## Gösterilen metin
•••
97 yılından beri kendimce bir şeyler yazıp duruyorum. Çok defterler doldurdum. Kağıtlar, word dosyaları.. Ancak bugün son yazımı yazıyorum. Az önce evdeki tüm kitapları ve fotoğrafları koliledim. Bir daha açılmayacaklar. 30 yıllık gereksiz ömrümde gerçekten sevdiğim tek kadından vazgeçtim. Onun ardından; kelimelere, cümlelere ya da anlamlara ihtiyacım yok. Bu yazılara ve bu bloga da ihtiyacım yok. Çalışıyorum. Yaşlanıyorum. Hayatımı bu ikisiyle dolduruyorum. Şimdiye kadar her şeyi dışa vurabildim, yazabildim. Ama bunu yazamıyorum. Bunu yaşıyorum.. Bir "hoşçakal"sız ne hoşum ne de kaldım. Eski yazılarımın hepsi burada hoşçakalsın.

7 Nisan 2013 Pazar

Uçmaktan vazgeçen kuşa kanatları yük olur.

14 Mart 2013 Perşembe

Kilometrelerce kaçtım bir şeyler yazmaktan. Alkolle boğdum tüm boş zamanlarımı. Sonra öyle bir hale gelivermişim ki; olduğum her yer gurbet, beni arayan herkes yabancı. Sonra öyle bir yalnızlaşmışım ki;

16 Ekim 2012 Salı

İntihar

Her intihar ölümcüldür. Bazen kalbin durur. Bazen de bir başkasının kalbi senin için atmaz olur..

2 Nisan 2012 Pazartesi

Afakan

Canımızın çektiği şarap
Kanımızın çektiği kırmızısı..
Canımıza azıcık kan batsa
Şaraptan alırız hırsımızı..

--0--

Saat kim? Dakika nerede?
Zaman nasıl? Nasıl bir zaman?..
Unuttuk soru sormayı bile,
Sen orada ben burada, gel zaman git zaman..

--0--

Bir yudumla sarhoş olsam..
Bir nefesle kalbim dursa..
Bir tokatla ölsem şimdi..
Yanaklarım cennet olsa..

19 Haziran 2011 Pazar

Resim 2011

Seçimleri, toplumdaki değişikliği belgelemek için, devletin kendi eliyle yapıp, sonucunu bazen gözümüze bazen götümüze soktuğu, resmi anketler olarak görüyorum.

Bu seçimi tek başına düşünmek yerine, 2002'den beri süregelen bir süreç olarak görmek lazım. Tek başına iktidara gelen bir hükümet.. Yapılan yerel seçimlerde, belediyelerin çoğunu silip süpüren, seçimi domine eden bir parti.. Aleyhine düzenlenen söylemlere rağmen, iktidar partisinin isteğine uygun bir referandum.. Ve son olarak da bu saydıklarıma kıyasla, oyunu da yüzdesini de arttıran bir yönetim tarzı..
•••
## Veri bloğu
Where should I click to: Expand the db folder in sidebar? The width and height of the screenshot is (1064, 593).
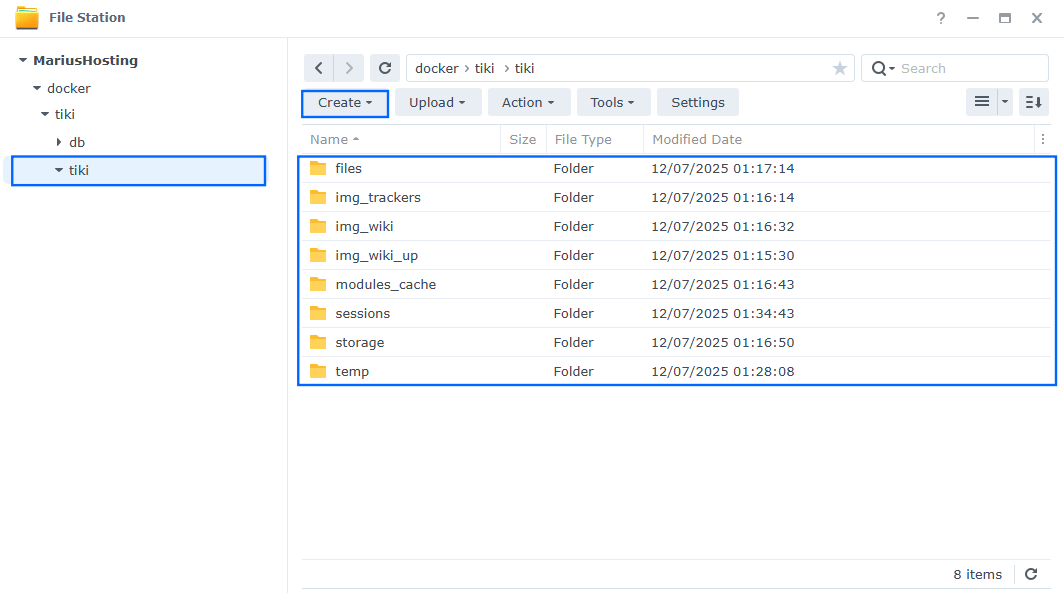(59, 142)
•••
## Aşağıdakileri tamamlayın
a. Gösterilen metinde "19 Haziran 2011" ifadesinden başlayıp "bir yönetim tarzı.." ifadesi de dahil olmak üzere uzanan bölümü hiçbir değişiklik yapmadan kopyalayın.
b. Gösterilen metne göre evdeki tüm kitaplar ve fotoğraflar ne yapılmıştır?
c. Aşağıdaki ifadelerin her birinin gösterilen metinle örtüşüp örtüşmediğini evet ya da hayır diye belirtin ve kararınızı dayandırdığınız sözleri metinden birebir alıntılayın.
(i) Metin, seçimin 2002'den beri süregelen bir süreç olarak görülmesi gerektiğini söyler.
(ii) Metinde yazan kişi 40 yıllık ömründen söz eder.
(iii) "İntihar" başlıklı yazıya göre her intihar ölümcül değildir.

## Görevlere göre çözümler
a.
19 Haziran 2011 Pazar

Resim 2011

Seçimleri, toplumdaki değişikliği belgelemek için, devletin kendi eliyle yapıp, sonucunu bazen gözümüze bazen götümüze soktuğu, resmi anketler olarak görüyorum.

Bu seçimi tek başına düşünmek yerine, 2002'den beri süregelen bir süreç olarak görmek lazım. Tek başına iktidara gelen bir hükümet.. Yapılan yerel seçimlerde, belediyelerin çoğunu silip süpüren, seçimi domine eden bir parti.. Aleyhine düzenlenen söylemlere rağmen, iktidar partisinin isteğine uygun bir referandum.. Ve son olarak da bu saydıklarıma kıyasla, oyunu da yüzdesini de arttıran bir yönetim tarzı..

b. Hepsi kolilenmiştir ve bir daha açılmayacaklardır.

c.
(i) Evet: "Bu seçimi tek başına düşünmek yerine, 2002'den beri süregelen bir süreç olarak görmek lazım."
(ii) Hayır: "30 yıllık gereksiz ömrümde gerçekten sevdiğim tek kadından vazgeçtim."
(iii) Hayır: "Her intihar ölümcüldür."